In both models, treatment with either TRC105 or a PD-1 antibody alone decreased tumor volume compared to IgG control antibody to a similar degree. However, combined treatment with TRC105 and the PD-1 antibody significantly reduced tumor volume compared to treatment with TRC105 or PD-1 treatment alone.

Treatment with either TRC105 or a PD-1 antibody improved survival to a similar degree compared to control antibody. However, survival was significantly improved with combination treatment versus the individual therapies, with long-term survival demonstrated in 30% to 60% of animals. Combination treatment also increased tumor specific T cells, indicating stimulation of an immune response.

The activity of TRC105 given as a single agent or combined with a PD-1 antibody was diminished following CD8+ T cell depletion, indicating that TRC105 activity was mediated through an immunologic mechanism.
In a separately reported third preclinical study, an endoglin antibody specific for mouse endoglin that mimics TRC105 activity in mice, M1043, was studied in a chemically induced colorectal cancer model of early-stage colorectal cancer.

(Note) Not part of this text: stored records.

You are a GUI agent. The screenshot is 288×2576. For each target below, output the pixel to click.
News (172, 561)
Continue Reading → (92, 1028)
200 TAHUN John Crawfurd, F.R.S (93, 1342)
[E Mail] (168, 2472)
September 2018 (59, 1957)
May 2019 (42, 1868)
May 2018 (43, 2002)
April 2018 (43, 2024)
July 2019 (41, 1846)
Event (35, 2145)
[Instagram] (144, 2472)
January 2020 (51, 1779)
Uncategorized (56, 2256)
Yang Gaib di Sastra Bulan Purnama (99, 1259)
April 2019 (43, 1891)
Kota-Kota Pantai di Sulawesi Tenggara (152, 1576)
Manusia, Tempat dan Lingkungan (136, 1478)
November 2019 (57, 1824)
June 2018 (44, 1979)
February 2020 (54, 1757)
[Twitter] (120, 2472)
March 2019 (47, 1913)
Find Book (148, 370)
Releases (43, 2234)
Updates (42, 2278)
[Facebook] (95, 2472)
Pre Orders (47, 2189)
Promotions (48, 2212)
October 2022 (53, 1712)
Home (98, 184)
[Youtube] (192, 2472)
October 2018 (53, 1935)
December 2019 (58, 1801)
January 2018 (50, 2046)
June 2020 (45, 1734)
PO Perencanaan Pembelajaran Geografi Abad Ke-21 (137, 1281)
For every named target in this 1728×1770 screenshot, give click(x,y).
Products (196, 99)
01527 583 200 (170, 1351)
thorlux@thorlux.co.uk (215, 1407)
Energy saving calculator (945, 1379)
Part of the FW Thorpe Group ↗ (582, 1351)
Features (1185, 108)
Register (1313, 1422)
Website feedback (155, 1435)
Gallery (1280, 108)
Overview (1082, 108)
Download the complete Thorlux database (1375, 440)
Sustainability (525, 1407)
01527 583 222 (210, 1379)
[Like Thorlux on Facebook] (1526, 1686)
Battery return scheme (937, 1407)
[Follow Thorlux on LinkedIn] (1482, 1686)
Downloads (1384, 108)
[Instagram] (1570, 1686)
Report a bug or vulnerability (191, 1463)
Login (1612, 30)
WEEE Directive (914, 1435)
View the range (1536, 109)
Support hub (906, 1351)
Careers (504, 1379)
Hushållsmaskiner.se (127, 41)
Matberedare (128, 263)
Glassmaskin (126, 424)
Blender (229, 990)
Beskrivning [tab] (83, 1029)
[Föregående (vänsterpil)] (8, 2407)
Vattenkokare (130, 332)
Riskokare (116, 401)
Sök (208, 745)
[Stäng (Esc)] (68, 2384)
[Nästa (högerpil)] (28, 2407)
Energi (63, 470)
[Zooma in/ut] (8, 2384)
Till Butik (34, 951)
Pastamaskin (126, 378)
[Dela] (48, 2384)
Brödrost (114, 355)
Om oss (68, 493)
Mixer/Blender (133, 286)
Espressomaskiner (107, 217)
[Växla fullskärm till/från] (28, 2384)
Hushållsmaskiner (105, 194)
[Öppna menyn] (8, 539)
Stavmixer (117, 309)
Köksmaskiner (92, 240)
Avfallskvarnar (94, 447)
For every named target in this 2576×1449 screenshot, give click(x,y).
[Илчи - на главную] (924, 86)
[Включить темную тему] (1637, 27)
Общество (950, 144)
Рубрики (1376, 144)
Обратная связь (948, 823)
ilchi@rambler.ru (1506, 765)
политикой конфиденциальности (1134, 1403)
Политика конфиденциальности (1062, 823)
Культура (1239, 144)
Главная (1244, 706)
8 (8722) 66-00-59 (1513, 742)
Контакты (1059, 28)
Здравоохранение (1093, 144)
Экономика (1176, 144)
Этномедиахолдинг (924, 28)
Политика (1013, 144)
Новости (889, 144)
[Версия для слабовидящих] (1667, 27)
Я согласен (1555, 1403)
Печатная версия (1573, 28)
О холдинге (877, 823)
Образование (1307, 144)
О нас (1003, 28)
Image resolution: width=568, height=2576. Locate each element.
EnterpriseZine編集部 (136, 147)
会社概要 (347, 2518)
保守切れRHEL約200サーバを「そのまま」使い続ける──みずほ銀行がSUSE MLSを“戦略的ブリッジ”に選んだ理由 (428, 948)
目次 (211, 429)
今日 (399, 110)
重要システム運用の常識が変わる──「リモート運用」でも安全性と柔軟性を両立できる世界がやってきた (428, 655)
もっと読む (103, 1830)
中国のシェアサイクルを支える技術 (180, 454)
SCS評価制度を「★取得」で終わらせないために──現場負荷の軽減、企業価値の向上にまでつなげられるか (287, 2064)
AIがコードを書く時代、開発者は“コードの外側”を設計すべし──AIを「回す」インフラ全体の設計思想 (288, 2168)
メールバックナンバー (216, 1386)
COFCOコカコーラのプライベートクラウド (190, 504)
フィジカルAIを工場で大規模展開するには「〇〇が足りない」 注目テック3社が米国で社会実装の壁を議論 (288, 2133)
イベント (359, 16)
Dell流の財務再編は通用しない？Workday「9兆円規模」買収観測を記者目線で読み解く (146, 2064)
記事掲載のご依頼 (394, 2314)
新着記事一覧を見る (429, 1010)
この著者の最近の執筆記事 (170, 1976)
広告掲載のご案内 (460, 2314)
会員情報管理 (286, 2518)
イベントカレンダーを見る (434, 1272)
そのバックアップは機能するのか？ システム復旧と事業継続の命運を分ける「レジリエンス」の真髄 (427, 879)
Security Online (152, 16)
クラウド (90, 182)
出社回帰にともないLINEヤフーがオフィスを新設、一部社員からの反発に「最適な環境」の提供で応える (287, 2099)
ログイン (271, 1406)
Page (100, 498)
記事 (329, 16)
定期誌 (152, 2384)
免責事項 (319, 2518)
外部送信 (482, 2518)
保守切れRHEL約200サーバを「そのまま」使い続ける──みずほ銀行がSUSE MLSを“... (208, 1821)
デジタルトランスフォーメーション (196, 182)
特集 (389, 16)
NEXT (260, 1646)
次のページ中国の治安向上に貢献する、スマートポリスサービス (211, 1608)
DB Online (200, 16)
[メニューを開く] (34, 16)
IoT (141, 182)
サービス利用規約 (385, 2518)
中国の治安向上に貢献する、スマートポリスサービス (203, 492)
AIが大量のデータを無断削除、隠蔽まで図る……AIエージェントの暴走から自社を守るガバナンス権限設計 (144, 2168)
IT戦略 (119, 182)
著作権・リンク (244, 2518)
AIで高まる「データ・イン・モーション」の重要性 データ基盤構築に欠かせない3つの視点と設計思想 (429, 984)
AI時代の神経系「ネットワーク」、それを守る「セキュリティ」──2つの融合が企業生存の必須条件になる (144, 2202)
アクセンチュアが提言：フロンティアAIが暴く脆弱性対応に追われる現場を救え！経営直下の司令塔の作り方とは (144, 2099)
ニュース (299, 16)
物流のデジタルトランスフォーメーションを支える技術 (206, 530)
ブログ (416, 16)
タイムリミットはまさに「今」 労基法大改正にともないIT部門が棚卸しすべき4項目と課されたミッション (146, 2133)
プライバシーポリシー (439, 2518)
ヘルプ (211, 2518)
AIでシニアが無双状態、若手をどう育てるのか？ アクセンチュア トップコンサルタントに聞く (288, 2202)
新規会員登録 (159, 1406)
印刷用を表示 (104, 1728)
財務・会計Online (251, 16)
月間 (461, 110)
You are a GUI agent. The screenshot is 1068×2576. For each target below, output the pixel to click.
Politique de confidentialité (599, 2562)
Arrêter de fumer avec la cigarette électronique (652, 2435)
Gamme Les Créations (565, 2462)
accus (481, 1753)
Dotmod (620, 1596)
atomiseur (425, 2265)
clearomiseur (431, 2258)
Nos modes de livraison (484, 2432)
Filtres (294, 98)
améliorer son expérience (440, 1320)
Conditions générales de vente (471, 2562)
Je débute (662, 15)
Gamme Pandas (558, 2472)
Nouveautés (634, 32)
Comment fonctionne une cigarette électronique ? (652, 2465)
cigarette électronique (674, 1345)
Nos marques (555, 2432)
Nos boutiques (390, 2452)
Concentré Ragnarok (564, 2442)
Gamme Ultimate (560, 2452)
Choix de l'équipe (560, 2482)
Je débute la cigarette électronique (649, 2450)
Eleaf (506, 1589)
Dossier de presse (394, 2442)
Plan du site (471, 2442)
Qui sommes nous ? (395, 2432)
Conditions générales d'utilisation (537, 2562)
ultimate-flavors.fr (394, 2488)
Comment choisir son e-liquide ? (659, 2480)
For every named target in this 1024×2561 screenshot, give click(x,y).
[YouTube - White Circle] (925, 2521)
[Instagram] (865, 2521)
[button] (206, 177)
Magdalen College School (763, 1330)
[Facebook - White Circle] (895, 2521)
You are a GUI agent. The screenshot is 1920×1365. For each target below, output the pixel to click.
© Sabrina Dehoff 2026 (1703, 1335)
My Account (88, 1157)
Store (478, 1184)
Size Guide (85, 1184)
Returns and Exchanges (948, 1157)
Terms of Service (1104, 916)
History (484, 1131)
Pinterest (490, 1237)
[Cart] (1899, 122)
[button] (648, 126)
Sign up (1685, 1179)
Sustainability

Combined treatment with M1043 and a PD-1 antibody significantly reduced tumor volume compared to treatment with M1043 or PD-1 treatment alone. Combination treatment also significantly reduced the number of tumors that formed in response to the chemically induced carcinogenesis.
TRC105 is currently being studied in the ongoing pivotal randomized Phase 3 TAPPAS trial in angiosarcoma (NCT02979899), the randomized Phase 2 TRAXAR trial in renal cell carcinoma (NCT01806064), a Phase 1/2 trial in patients with hepatocellular carcinoma (NCT02560779), and a Phase 1 trial studying the combination of TRC105 and nivolumab (Opdivo) in patients with non-small cell lung cancer (NCT03181308).